Work order –
Every record below should appear in your answer, copied exactly.

------------------------------------

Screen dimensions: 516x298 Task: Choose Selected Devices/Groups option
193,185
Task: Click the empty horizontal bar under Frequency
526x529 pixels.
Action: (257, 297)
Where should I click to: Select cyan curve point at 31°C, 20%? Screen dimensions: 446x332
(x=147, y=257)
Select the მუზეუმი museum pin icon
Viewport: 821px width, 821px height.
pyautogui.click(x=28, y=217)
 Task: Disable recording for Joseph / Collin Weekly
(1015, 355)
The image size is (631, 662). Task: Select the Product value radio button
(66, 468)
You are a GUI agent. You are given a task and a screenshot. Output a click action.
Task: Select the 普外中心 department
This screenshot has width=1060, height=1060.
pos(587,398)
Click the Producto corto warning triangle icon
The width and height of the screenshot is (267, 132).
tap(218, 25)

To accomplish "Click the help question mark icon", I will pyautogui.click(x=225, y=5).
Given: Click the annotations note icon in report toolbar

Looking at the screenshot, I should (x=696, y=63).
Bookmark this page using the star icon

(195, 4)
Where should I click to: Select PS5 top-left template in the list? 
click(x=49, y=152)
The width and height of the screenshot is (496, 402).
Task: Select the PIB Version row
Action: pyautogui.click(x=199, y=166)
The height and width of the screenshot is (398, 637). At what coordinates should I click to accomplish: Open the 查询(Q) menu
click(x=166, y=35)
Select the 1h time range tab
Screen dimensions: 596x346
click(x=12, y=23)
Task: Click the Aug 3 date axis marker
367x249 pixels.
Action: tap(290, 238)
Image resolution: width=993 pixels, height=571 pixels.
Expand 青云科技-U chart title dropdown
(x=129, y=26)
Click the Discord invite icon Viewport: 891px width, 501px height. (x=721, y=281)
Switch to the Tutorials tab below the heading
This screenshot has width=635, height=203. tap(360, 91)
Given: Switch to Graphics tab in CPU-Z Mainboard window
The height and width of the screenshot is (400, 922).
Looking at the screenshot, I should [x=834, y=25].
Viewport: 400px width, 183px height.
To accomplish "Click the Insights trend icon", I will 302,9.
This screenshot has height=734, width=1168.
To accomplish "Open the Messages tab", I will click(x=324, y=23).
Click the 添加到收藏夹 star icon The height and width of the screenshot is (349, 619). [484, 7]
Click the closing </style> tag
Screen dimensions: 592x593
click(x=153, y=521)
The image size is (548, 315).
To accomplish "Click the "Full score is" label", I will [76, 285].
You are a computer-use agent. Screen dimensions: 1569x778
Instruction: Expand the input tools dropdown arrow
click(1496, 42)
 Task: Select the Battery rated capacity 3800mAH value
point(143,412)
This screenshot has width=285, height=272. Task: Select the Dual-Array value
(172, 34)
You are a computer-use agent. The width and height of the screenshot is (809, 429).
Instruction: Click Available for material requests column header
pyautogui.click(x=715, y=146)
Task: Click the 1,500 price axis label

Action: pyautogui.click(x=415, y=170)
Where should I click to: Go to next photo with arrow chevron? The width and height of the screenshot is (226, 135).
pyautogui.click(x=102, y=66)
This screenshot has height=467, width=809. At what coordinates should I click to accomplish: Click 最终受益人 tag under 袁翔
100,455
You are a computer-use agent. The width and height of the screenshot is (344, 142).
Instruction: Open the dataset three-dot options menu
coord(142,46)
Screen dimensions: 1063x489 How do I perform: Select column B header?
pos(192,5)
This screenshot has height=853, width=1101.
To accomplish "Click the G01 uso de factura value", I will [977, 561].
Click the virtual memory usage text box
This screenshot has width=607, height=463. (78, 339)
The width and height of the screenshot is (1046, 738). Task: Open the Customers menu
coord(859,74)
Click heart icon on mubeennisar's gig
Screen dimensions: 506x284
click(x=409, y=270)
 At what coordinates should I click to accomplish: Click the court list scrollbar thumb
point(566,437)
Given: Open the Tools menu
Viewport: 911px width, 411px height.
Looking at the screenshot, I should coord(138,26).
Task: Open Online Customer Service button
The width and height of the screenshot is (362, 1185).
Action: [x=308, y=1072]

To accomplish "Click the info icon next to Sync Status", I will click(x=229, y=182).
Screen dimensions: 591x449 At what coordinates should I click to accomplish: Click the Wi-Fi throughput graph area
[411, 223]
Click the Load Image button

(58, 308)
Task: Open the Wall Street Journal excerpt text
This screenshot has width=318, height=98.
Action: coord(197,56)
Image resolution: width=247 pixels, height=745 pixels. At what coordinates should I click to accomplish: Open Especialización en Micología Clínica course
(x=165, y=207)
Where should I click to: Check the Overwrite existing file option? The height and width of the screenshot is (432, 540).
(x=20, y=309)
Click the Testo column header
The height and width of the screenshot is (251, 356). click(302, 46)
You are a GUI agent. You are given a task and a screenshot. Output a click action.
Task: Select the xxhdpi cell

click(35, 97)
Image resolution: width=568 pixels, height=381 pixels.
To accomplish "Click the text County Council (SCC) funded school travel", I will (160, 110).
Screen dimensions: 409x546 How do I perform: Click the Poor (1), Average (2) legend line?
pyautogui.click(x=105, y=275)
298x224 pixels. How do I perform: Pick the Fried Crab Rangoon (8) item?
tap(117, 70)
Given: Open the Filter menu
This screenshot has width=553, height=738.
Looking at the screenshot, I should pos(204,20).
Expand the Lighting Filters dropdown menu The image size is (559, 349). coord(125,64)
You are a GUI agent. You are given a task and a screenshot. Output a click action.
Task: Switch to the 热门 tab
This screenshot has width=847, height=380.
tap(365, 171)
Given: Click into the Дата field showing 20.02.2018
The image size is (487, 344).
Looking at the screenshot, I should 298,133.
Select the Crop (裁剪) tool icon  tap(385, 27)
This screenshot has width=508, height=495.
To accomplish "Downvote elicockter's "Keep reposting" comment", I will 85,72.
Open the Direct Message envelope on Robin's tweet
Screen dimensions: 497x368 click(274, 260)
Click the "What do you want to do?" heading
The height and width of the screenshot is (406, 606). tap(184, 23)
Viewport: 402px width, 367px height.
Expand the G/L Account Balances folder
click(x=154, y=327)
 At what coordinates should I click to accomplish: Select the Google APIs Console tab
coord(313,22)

------------------------------------

Solution –
Screen dimensions: 516x298 Task: Choose Selected Devices/Groups option
193,185
Task: Click the empty horizontal bar under Frequency
526x529 pixels.
Action: (257, 297)
Where should I click to: Select cyan curve point at 31°C, 20%? Screen dimensions: 446x332
(x=147, y=257)
Select the მუზეუმი museum pin icon
Viewport: 821px width, 821px height.
pyautogui.click(x=28, y=217)
 Task: Disable recording for Joseph / Collin Weekly
(1015, 355)
The image size is (631, 662). Task: Select the Product value radio button
(66, 468)
You are a GUI agent. You are given a task and a screenshot. Output a click action.
Task: Select the 普外中心 department
This screenshot has width=1060, height=1060.
pos(587,398)
Click the Producto corto warning triangle icon
The width and height of the screenshot is (267, 132).
tap(218, 25)

To accomplish "Click the help question mark icon", I will pyautogui.click(x=225, y=5).
Given: Click the annotations note icon in report toolbar

Looking at the screenshot, I should (x=696, y=63).
Bookmark this page using the star icon

(195, 4)
Where should I click to: Select PS5 top-left template in the list? 
click(x=49, y=152)
The width and height of the screenshot is (496, 402).
Task: Select the PIB Version row
Action: pyautogui.click(x=199, y=166)
The height and width of the screenshot is (398, 637). At what coordinates should I click to accomplish: Open the 查询(Q) menu
click(x=166, y=35)
Select the 1h time range tab
Screen dimensions: 596x346
click(x=12, y=23)
Task: Click the Aug 3 date axis marker
367x249 pixels.
Action: tap(290, 238)
Image resolution: width=993 pixels, height=571 pixels.
Expand 青云科技-U chart title dropdown
(x=129, y=26)
Click the Discord invite icon Viewport: 891px width, 501px height. (x=721, y=281)
Switch to the Tutorials tab below the heading
This screenshot has width=635, height=203. tap(360, 91)
Given: Switch to Graphics tab in CPU-Z Mainboard window
The height and width of the screenshot is (400, 922).
Looking at the screenshot, I should [x=834, y=25].
Viewport: 400px width, 183px height.
To accomplish "Click the Insights trend icon", I will 302,9.
This screenshot has height=734, width=1168.
To accomplish "Open the Messages tab", I will click(x=324, y=23).
Click the 添加到收藏夹 star icon The height and width of the screenshot is (349, 619). [484, 7]
Click the closing </style> tag
Screen dimensions: 592x593
click(x=153, y=521)
The image size is (548, 315).
To accomplish "Click the "Full score is" label", I will [76, 285].
You are a computer-use agent. Screen dimensions: 1569x778
Instruction: Expand the input tools dropdown arrow
click(1496, 42)
 Task: Select the Battery rated capacity 3800mAH value
point(143,412)
This screenshot has width=285, height=272. Task: Select the Dual-Array value
(172, 34)
You are a computer-use agent. The width and height of the screenshot is (809, 429).
Instruction: Click Available for material requests column header
pyautogui.click(x=715, y=146)
Task: Click the 1,500 price axis label

Action: pyautogui.click(x=415, y=170)
Where should I click to: Go to next photo with arrow chevron? The width and height of the screenshot is (226, 135).
pyautogui.click(x=102, y=66)
This screenshot has height=467, width=809. At what coordinates should I click to accomplish: Click 最终受益人 tag under 袁翔
100,455
You are a computer-use agent. The width and height of the screenshot is (344, 142).
Instruction: Open the dataset three-dot options menu
coord(142,46)
Screen dimensions: 1063x489 How do I perform: Select column B header?
pos(192,5)
This screenshot has height=853, width=1101.
To accomplish "Click the G01 uso de factura value", I will [977, 561].
Click the virtual memory usage text box
This screenshot has width=607, height=463. (78, 339)
The width and height of the screenshot is (1046, 738). Task: Open the Customers menu
coord(859,74)
Click heart icon on mubeennisar's gig
Screen dimensions: 506x284
click(x=409, y=270)
 At what coordinates should I click to accomplish: Click the court list scrollbar thumb
point(566,437)
Given: Open the Tools menu
Viewport: 911px width, 411px height.
Looking at the screenshot, I should coord(138,26).
Task: Open Online Customer Service button
The width and height of the screenshot is (362, 1185).
Action: [x=308, y=1072]

To accomplish "Click the info icon next to Sync Status", I will click(x=229, y=182).
Screen dimensions: 591x449 At what coordinates should I click to accomplish: Click the Wi-Fi throughput graph area
[411, 223]
Click the Load Image button

(58, 308)
Task: Open the Wall Street Journal excerpt text
This screenshot has width=318, height=98.
Action: coord(197,56)
Image resolution: width=247 pixels, height=745 pixels. At what coordinates should I click to accomplish: Open Especialización en Micología Clínica course
(x=165, y=207)
Where should I click to: Check the Overwrite existing file option? The height and width of the screenshot is (432, 540).
(x=20, y=309)
Click the Testo column header
The height and width of the screenshot is (251, 356). click(302, 46)
You are a GUI agent. You are given a task and a screenshot. Output a click action.
Task: Select the xxhdpi cell

click(35, 97)
Image resolution: width=568 pixels, height=381 pixels.
To accomplish "Click the text County Council (SCC) funded school travel", I will (160, 110).
Screen dimensions: 409x546 How do I perform: Click the Poor (1), Average (2) legend line?
pyautogui.click(x=105, y=275)
298x224 pixels. How do I perform: Pick the Fried Crab Rangoon (8) item?
tap(117, 70)
Given: Open the Filter menu
This screenshot has width=553, height=738.
Looking at the screenshot, I should pos(204,20).
Expand the Lighting Filters dropdown menu The image size is (559, 349). coord(125,64)
You are a GUI agent. You are given a task and a screenshot. Output a click action.
Task: Switch to the 热门 tab
This screenshot has width=847, height=380.
tap(365, 171)
Given: Click into the Дата field showing 20.02.2018
The image size is (487, 344).
Looking at the screenshot, I should 298,133.
Select the Crop (裁剪) tool icon  tap(385, 27)
This screenshot has width=508, height=495.
To accomplish "Downvote elicockter's "Keep reposting" comment", I will 85,72.
Open the Direct Message envelope on Robin's tweet
Screen dimensions: 497x368 click(274, 260)
Click the "What do you want to do?" heading
The height and width of the screenshot is (406, 606). tap(184, 23)
Viewport: 402px width, 367px height.
Expand the G/L Account Balances folder
click(x=154, y=327)
 At what coordinates should I click to accomplish: Select the Google APIs Console tab
coord(313,22)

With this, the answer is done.